The CBO also suggested instituting enrollment fees for TRICARE for Life, the program that serves as supplemental coverage for military retirees on Medicare. Analysts estimated that the Defense Department could save $12 billion between 2021 and 2028.

According to CBO analysts, these options would reduce the financial burden of TRICARE for Life to the DoD in two ways: It would cut the government’s share by the amount of fees collected and indirectly would save money by causing some patients to forgo TRICARE for Life altogether, either by buying a private Medicare supplement or simply going without one.

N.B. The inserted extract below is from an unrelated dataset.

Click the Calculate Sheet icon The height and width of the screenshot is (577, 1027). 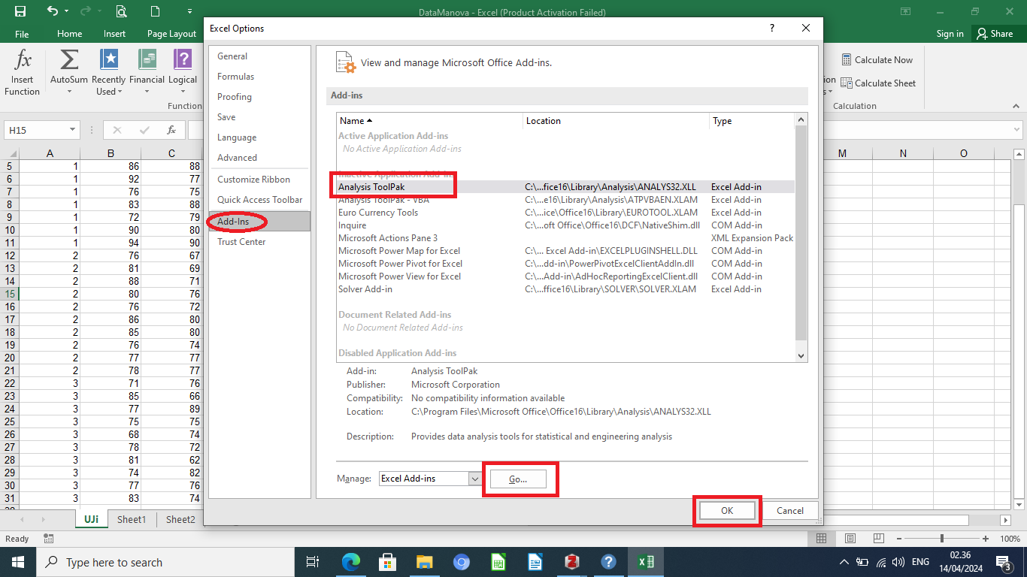coord(847,83)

According to the CBO, the Department of Veterans Affairs also presents several opportunities for cost-savings measures, including tightening up disability compensation requirements and disallowing benefits for arteriosclerotic heart disease, chronic obstructive pulmonary disease, Crohn’s disease, hemorrhoids, multiple sclerosis, osteoarthritis, and uterine fibroids. Additionally, the CBO recommends discontinuing the VA’s individual employability payments, reducing disability benefits to veterans older than 67 who are receiving Social Security payments, and eliminating disability compensation for veterans with disability rates below 30 percent.

The CBO also recommended making VA disability payments taxable income.

To all of the above, we say NO! Veterans have earned their benefits, and those benefits should be off the table.